I get your point. I'm fully with you that it makes no sense to use React and write React apps if you can achieve the same without React. I hate the fact that many great frontend components only work with React, especially considering that React didn't properly support Web components for ages, whereas almost every other framework had no problems with them.

However, out of the box, Web components don't come with almost anything. Comparing React to Web components is comparing apples to oranges.

Lit is great, but Lit is a framework. Now you're comparing React with Lit. Different story than React vs. vanilla Web components.

spankalee 4 hours ago | parent [-]

Lit is not a framework. Lit only helps you make standard web components that you can use anywhere *because they are web components*.

You could take a Lit-based web components a rip Lit out and you would still have the same component that you can still use anywhere. Lit is just an implementation detail.

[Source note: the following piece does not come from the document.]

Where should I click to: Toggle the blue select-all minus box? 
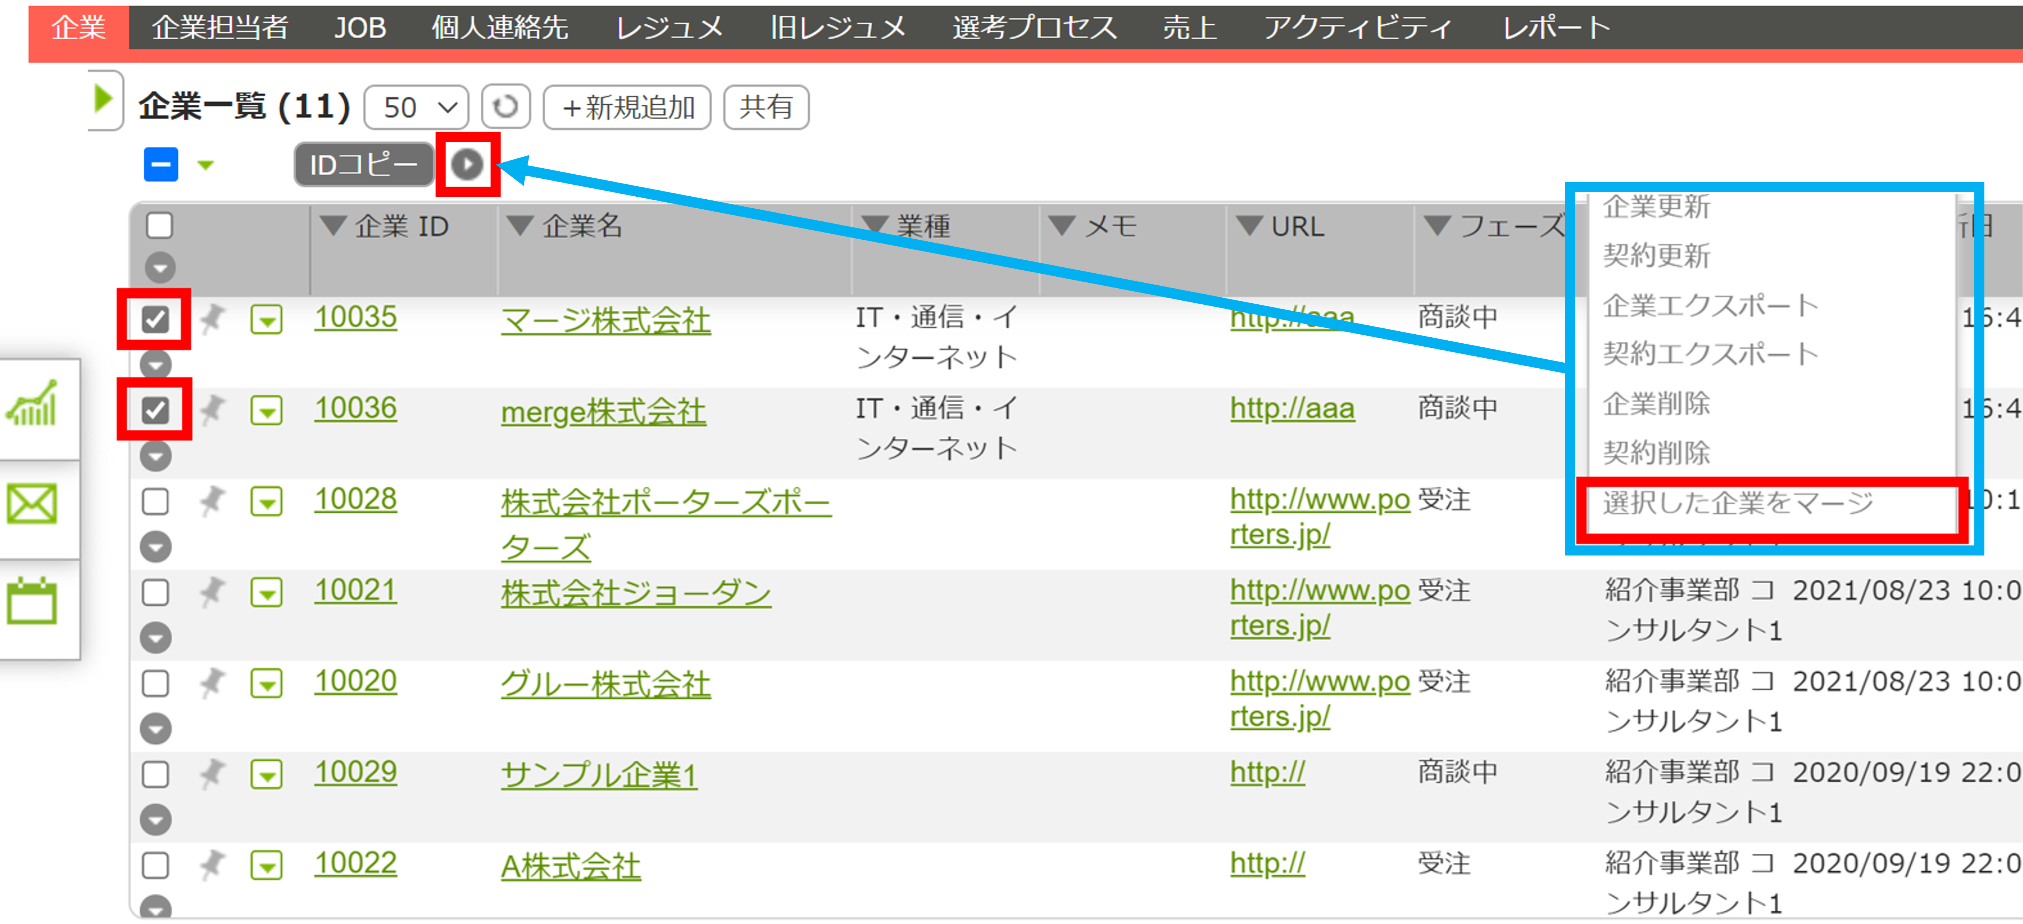[160, 164]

MrJohz 4 hours ago | parent [-]

Lit is a framework, that's the whole point of it. Lit is a framework that happens to generate web components, but the goal of Lit is to provide the rendering and state management necessary to actually write those components. That's the framework bit.

If you take a Lit-based web component and rip Lit out, you have dead code that won't work because it's dependent on a framework that you have removed.

You could take a Lit-based web component and replace it with a non-Lit-based web component and that would be fine, because Lit uses web components as its core interface, but Lit itself is still a framework.